#### PROMPT
Reproduce the stretch of entries from the line containing "Where should I click to: Click the Topology" through the line containing "pos(27,394)", swapping "magnifier" for "lens" and leaving everything else unchanged. Return only those lines.

#### STORED ROWS
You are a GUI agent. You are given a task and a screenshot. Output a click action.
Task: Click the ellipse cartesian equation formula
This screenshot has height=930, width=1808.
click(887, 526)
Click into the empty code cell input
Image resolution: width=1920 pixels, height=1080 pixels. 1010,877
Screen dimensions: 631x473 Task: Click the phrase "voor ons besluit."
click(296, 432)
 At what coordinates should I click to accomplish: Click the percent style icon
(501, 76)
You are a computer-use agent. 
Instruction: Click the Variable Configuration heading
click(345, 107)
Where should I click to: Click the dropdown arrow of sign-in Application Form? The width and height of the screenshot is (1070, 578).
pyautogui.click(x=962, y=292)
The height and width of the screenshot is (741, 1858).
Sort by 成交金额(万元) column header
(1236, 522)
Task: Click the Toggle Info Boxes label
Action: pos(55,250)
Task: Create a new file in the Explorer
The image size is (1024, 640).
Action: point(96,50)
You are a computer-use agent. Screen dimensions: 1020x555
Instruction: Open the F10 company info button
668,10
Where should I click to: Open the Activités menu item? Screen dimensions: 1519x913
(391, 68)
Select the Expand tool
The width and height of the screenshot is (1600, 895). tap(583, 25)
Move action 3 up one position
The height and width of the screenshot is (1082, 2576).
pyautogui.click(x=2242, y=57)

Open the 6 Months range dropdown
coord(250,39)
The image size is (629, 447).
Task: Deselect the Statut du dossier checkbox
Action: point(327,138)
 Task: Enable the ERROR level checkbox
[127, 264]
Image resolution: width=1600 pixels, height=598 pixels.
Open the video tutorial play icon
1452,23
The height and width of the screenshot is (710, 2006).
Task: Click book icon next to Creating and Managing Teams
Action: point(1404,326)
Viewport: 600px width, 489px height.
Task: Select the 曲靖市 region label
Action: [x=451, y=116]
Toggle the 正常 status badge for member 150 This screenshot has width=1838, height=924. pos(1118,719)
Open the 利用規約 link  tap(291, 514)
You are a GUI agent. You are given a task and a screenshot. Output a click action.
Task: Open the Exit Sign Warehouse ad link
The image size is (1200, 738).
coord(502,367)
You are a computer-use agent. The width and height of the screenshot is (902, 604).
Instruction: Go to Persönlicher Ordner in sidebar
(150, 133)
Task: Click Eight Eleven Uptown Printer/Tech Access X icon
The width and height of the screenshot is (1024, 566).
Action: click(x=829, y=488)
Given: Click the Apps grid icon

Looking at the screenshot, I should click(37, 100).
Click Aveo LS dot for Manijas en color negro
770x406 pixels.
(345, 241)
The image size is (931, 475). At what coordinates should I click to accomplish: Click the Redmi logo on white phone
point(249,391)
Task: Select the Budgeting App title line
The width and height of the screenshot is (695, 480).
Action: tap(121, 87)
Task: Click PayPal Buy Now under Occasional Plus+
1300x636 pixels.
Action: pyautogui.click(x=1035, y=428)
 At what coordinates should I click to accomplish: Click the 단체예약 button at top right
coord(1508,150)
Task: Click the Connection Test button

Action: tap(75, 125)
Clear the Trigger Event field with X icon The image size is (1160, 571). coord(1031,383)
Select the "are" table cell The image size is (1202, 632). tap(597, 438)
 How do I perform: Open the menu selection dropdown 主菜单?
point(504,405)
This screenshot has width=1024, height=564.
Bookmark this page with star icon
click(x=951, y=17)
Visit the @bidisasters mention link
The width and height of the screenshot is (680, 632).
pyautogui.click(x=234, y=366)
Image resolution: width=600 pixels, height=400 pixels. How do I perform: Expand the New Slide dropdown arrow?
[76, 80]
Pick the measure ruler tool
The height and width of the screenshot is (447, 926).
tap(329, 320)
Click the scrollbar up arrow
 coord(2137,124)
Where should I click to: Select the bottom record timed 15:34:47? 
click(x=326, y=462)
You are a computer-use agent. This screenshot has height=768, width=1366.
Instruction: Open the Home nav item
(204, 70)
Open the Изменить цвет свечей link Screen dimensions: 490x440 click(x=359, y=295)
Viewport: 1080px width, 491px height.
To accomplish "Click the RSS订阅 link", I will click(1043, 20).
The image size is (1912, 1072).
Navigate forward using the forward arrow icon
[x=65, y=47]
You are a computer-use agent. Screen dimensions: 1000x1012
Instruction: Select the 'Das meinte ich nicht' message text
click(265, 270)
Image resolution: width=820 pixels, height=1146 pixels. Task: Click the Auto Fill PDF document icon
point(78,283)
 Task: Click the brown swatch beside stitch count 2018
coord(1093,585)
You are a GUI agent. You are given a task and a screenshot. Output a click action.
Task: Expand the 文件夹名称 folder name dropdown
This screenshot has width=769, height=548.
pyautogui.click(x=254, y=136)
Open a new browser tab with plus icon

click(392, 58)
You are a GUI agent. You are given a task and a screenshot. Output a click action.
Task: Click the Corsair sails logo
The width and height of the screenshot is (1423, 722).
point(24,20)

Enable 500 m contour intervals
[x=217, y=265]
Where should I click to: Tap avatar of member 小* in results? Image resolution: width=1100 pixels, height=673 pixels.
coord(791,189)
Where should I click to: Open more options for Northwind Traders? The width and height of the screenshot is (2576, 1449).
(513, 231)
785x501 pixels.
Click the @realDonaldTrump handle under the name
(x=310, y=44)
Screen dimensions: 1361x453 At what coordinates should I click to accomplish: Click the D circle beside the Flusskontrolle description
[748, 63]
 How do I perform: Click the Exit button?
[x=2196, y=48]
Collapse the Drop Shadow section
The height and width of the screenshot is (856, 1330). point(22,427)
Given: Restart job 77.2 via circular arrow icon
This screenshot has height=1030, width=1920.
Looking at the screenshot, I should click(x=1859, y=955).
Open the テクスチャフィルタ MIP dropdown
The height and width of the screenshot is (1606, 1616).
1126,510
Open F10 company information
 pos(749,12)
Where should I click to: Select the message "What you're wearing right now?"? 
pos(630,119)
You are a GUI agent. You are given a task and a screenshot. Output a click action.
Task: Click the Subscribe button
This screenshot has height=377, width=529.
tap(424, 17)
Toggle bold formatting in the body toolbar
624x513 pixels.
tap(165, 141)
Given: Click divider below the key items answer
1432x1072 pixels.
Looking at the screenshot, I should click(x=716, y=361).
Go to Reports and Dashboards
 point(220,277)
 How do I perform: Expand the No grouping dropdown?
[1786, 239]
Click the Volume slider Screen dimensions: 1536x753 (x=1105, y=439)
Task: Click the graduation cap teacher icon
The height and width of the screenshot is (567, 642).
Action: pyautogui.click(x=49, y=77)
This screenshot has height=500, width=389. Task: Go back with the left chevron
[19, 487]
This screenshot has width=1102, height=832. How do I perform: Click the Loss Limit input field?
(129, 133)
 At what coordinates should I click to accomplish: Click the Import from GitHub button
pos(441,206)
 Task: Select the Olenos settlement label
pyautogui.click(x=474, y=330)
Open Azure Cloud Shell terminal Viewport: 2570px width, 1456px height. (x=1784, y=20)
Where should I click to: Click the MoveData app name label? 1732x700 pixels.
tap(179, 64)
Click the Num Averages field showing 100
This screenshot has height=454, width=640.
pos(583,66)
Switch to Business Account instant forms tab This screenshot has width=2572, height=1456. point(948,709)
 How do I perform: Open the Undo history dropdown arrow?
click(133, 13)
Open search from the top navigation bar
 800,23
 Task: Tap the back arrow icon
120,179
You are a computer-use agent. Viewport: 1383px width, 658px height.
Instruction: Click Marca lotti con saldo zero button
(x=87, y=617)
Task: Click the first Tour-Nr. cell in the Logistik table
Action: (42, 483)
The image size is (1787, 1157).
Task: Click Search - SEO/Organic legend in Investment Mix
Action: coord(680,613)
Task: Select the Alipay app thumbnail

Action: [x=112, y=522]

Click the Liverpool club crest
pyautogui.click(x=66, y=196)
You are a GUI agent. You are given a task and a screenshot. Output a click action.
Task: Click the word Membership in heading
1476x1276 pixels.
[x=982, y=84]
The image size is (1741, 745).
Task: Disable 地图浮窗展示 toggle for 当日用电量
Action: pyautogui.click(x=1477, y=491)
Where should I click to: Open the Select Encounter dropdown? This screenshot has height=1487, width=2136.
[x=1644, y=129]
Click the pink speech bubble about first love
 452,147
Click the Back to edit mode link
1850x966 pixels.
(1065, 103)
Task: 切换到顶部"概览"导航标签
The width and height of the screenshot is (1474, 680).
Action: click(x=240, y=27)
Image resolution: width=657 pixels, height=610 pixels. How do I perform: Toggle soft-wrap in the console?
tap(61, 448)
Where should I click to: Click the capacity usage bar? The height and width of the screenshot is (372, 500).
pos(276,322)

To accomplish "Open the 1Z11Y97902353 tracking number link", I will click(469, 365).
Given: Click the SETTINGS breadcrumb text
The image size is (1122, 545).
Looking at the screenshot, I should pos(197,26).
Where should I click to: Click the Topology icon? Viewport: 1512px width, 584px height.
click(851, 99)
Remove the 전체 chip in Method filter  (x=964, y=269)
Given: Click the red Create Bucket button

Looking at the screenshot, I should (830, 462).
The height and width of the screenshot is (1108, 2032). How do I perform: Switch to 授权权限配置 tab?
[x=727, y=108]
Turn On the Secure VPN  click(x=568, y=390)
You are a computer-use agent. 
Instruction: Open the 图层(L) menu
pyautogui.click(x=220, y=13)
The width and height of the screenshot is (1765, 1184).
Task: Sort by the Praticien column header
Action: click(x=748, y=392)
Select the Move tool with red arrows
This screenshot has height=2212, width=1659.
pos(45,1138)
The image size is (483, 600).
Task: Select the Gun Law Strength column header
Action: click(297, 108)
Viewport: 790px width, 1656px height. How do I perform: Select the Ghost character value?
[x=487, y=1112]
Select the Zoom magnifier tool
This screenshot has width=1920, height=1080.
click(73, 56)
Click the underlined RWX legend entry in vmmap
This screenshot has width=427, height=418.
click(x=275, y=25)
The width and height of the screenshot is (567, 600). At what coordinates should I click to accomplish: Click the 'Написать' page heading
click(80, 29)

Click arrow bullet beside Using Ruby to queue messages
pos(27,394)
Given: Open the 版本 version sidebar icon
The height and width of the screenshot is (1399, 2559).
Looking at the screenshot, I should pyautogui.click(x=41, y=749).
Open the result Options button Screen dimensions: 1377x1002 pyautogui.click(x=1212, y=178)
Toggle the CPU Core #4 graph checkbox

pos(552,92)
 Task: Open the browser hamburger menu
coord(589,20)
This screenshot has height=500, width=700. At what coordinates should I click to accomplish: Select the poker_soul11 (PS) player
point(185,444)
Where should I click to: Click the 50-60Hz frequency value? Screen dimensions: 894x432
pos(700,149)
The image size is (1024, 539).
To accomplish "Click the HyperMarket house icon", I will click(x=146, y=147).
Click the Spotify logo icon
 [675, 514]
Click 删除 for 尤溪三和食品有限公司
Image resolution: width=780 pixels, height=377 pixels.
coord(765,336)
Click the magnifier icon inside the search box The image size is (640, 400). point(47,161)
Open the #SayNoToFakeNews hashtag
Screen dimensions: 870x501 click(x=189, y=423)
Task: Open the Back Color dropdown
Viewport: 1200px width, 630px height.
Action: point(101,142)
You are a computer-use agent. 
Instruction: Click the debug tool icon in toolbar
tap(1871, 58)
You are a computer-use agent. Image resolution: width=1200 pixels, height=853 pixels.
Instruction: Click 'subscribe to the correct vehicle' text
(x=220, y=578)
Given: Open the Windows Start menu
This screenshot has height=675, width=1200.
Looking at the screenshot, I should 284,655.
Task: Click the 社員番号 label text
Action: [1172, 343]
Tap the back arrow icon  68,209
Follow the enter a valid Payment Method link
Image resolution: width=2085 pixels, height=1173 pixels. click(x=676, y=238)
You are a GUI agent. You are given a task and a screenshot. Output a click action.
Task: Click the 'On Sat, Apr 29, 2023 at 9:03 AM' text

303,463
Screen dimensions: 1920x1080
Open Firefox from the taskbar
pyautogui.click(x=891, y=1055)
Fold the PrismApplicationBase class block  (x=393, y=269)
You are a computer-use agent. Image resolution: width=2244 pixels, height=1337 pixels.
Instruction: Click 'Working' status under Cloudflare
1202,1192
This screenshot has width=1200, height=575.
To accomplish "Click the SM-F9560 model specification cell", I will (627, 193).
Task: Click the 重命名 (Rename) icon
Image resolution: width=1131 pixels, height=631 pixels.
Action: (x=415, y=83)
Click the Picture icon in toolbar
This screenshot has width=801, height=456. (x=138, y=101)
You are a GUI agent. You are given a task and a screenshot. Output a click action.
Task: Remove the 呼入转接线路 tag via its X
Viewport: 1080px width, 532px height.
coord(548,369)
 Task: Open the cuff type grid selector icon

#### OUTPUT OF THE EXERCISE
Where should I click to: Click the Topology icon? Viewport: 1512px width, 584px height.
click(851, 99)
Remove the 전체 chip in Method filter  (x=964, y=269)
Given: Click the red Create Bucket button

Looking at the screenshot, I should (830, 462).
The height and width of the screenshot is (1108, 2032). How do I perform: Switch to 授权权限配置 tab?
[x=727, y=108]
Turn On the Secure VPN  click(x=568, y=390)
You are a computer-use agent. 
Instruction: Open the 图层(L) menu
pyautogui.click(x=220, y=13)
The width and height of the screenshot is (1765, 1184).
Task: Sort by the Praticien column header
Action: click(x=748, y=392)
Select the Move tool with red arrows
This screenshot has height=2212, width=1659.
pos(45,1138)
The image size is (483, 600).
Task: Select the Gun Law Strength column header
Action: click(297, 108)
Viewport: 790px width, 1656px height. How do I perform: Select the Ghost character value?
[x=487, y=1112]
Select the Zoom lens tool
This screenshot has width=1920, height=1080.
click(73, 56)
Click the underlined RWX legend entry in vmmap
This screenshot has width=427, height=418.
click(x=275, y=25)
The width and height of the screenshot is (567, 600). At what coordinates should I click to accomplish: Click the 'Написать' page heading
click(80, 29)

Click arrow bullet beside Using Ruby to queue messages
pos(27,394)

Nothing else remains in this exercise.